[LINK] Lost in the Blue Mountains: triple-0 operator 'uncaring'

David Boxall david.boxall at hunterlink.net.au
Thu Apr 16 16:18:54 AEST 2009


<http://www.smh.com.au/national/lost-in-the-blue-mountains-triple0-operator-uncaring-20090416-a84z.html?skin=text-only>
>
> The mother of a schoolboy who died after becoming lost while hiking in 
> the Blue Mountains cried as it was revealed that emergency phone 
> operators had been "uncaring" and failed to listen to her son as he 
> desperately pleaded for help, an inquest into his death has heard.
>
> The manager of the Sydney call centre of the Ambulance Service of NSW, 
> Superintendent Peter Payne, agreed that there had been serious 
> deficiencies in the way his centre had handled five of the emergency 
> calls made by David Iredale, 17, on December 11, 2006.
>
A young man gets lost in the bush, but he has a lifeline: a mobile phone 
and a working network connection. He makes at least seven calls to 
emergency services, but ends up dead. He should have had a good chance 
at survival. What went wrong?

> ... the call takers had been "fixated'' with receiving a street 
> address as it was required by their training.
The operatives couldn't think their way around the fact that there are 
no street signs in the bush. Sound bizarre? In my experience, it's 
inevitable.

My experience was in a large government department. Which department 
isn't relevant: they don't differ much - neither from each other nor 
from commercial operations. I've retired now so my knowledge is dated, 
but I doubt the situation has improved.

Call centre operatives typically get a database of scripted responses. 
They're trained to give no response that isn't in the system. If your 
problem doesn't match one of the available responses, you'll be given 
one of them anyway. Usually, the caller will hang up before realising 
that their question hasn't been answered. Sometimes, that realisation 
takes quite a while. But the operative has a completed call on their record.
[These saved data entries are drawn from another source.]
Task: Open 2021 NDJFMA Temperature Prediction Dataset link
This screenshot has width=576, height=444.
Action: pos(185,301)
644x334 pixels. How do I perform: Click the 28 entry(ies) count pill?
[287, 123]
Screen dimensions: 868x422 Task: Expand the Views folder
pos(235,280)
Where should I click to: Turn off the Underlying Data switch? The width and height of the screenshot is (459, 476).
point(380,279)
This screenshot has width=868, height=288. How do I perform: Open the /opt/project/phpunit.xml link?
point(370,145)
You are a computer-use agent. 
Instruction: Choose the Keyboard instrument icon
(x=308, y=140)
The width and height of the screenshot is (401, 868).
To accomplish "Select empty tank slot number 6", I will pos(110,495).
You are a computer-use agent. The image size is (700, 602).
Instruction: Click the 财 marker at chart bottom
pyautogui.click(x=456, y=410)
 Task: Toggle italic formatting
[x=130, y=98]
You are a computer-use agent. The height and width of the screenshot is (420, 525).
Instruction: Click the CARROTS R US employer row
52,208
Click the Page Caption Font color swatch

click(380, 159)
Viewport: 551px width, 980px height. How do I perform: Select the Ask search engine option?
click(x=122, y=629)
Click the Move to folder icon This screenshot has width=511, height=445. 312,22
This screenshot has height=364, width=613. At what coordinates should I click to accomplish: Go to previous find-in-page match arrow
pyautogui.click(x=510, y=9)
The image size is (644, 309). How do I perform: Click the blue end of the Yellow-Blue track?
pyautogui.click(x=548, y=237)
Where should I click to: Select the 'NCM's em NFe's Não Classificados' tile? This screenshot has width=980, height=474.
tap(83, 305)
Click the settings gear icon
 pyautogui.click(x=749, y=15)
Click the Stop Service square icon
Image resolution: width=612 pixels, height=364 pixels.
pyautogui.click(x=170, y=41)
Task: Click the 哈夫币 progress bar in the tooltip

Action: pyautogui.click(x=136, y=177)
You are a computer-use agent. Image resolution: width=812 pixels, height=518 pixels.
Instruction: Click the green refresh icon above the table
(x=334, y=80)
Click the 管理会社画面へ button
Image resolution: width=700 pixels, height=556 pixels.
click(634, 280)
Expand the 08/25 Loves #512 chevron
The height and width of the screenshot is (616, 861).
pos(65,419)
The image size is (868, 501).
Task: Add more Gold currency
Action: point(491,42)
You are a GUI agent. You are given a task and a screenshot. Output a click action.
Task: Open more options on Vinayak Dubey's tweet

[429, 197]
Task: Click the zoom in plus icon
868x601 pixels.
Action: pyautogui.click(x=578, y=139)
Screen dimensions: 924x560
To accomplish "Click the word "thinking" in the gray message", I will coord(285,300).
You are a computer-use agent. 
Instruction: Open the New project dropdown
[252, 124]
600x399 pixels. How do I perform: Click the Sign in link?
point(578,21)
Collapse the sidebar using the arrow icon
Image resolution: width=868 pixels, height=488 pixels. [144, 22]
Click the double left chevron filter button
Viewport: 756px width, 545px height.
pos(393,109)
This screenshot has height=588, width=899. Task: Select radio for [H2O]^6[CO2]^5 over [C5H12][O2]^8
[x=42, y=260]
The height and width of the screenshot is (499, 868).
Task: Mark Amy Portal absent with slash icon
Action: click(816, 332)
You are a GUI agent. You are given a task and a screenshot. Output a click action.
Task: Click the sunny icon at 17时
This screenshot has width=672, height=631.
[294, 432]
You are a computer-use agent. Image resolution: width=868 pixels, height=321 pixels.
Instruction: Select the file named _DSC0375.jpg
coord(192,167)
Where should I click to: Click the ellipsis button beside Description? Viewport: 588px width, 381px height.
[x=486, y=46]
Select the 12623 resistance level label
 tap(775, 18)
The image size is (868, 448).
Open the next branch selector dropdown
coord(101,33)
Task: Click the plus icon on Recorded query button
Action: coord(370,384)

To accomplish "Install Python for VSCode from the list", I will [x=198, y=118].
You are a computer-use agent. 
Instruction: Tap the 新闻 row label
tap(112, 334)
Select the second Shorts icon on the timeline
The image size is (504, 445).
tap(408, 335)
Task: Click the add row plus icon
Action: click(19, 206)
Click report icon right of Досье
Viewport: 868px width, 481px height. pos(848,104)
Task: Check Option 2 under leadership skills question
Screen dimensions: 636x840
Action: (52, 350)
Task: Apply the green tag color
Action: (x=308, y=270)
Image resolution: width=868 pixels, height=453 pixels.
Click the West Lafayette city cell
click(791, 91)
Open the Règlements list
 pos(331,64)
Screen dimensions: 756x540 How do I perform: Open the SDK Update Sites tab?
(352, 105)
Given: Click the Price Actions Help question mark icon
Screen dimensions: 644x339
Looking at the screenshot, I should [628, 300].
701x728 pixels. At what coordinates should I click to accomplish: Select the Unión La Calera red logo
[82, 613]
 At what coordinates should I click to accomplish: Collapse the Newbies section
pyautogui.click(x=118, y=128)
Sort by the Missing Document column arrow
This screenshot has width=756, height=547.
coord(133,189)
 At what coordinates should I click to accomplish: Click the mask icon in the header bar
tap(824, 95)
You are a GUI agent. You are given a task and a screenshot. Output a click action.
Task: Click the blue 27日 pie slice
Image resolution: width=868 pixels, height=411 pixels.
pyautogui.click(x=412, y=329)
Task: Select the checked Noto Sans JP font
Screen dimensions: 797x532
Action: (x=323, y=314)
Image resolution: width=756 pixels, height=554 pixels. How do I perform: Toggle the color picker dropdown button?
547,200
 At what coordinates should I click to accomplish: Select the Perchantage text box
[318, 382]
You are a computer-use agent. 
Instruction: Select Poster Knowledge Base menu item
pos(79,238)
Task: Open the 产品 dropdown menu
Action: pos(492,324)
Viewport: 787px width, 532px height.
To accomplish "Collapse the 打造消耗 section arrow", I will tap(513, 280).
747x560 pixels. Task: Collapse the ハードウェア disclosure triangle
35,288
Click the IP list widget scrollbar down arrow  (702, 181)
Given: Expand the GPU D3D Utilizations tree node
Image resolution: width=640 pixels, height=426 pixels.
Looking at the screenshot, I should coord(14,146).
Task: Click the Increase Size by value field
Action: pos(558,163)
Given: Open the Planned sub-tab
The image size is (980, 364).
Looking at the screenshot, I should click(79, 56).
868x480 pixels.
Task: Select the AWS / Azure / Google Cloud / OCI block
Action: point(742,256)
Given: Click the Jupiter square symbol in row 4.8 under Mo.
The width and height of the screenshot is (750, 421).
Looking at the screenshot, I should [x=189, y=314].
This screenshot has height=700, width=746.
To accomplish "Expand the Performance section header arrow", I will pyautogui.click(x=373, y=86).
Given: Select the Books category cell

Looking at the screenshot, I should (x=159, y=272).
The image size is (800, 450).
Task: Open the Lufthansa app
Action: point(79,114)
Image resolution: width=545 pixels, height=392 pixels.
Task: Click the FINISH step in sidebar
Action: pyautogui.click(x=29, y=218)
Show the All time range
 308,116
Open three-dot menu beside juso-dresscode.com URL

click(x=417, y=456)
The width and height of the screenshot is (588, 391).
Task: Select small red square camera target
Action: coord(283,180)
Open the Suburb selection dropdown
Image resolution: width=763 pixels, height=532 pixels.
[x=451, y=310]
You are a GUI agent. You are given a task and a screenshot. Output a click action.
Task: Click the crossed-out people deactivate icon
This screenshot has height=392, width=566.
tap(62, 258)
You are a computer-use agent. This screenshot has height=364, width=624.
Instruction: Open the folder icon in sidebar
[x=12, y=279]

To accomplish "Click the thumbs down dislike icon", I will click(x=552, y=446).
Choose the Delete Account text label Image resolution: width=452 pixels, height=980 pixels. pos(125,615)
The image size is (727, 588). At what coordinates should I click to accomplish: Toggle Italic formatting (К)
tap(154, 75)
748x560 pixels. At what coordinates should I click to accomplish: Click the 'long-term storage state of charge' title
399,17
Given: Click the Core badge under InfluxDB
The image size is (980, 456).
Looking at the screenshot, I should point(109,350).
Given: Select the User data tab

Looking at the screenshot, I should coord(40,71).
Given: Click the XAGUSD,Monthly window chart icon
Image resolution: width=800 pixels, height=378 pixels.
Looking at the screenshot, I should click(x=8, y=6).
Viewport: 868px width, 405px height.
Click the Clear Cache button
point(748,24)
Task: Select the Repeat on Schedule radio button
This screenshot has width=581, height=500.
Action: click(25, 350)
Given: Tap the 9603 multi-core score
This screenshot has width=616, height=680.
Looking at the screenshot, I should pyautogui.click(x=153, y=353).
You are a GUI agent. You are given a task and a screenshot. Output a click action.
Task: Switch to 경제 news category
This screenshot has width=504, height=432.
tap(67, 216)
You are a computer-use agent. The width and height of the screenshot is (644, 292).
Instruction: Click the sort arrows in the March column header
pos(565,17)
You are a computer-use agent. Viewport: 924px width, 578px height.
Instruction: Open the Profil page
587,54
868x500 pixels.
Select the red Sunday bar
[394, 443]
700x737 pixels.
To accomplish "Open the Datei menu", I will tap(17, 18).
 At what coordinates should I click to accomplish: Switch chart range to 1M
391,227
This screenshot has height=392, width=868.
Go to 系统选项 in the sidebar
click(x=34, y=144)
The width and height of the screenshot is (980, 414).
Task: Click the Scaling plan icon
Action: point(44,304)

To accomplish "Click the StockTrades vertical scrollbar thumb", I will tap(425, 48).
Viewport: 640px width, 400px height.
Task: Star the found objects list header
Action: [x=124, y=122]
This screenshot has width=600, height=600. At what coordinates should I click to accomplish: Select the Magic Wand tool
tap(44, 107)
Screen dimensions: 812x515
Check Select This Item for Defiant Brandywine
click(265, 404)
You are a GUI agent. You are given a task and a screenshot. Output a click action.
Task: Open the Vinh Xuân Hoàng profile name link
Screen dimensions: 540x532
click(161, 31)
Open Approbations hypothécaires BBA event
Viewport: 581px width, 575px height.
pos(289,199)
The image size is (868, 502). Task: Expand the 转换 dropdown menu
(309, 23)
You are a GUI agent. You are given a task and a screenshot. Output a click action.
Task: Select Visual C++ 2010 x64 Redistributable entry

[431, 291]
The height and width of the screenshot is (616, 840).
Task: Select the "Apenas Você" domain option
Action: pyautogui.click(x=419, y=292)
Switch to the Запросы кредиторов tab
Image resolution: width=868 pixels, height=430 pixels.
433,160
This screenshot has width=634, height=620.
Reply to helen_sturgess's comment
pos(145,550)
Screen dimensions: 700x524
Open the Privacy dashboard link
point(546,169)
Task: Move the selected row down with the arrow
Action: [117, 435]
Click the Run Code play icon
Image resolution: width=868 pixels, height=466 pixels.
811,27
An operative who's found to have given an answer that isn't in the 
system will be disciplined. If they're casual, they may find that they 
get fewer hours or none at all.

It acts like a winnowing process. The outcome is a distilled essence: 
operatives who can't think for themselves, have learned not to or can't 
be bothered.

Systems like that aren't limited to telephone call centres. Similar 
processes are used with correspondence and (when they bother to answer 
at all) email. Ever wondered why letters from government departments 
seem to be mostly irrelevant boilerplate text? What intrigued me was 
that, as quality of service degraded, the statistics employed by 
management to measure performance soared.

To my mind, the executives responsible for implementing such a 
commercial-grade system in an emergency services context should be held 
criminally liable. I reckon it's more likely that the operatives, who 
are just products of the system, will be held to account.

For those who don't know the story, there's more here: 
<http://www.smh.com.au/national/teen-made-many-desperate-pleas-but-no-one-came-20090414-a69m.html?page=-1>.

There's an opportunity here to come up with a system that works.
 
-- 
David Boxall                    |  In a hierarchical organization,
                                |  the higher the level,
                                |  the greater the confusion.
                                |                     --Dow's Law.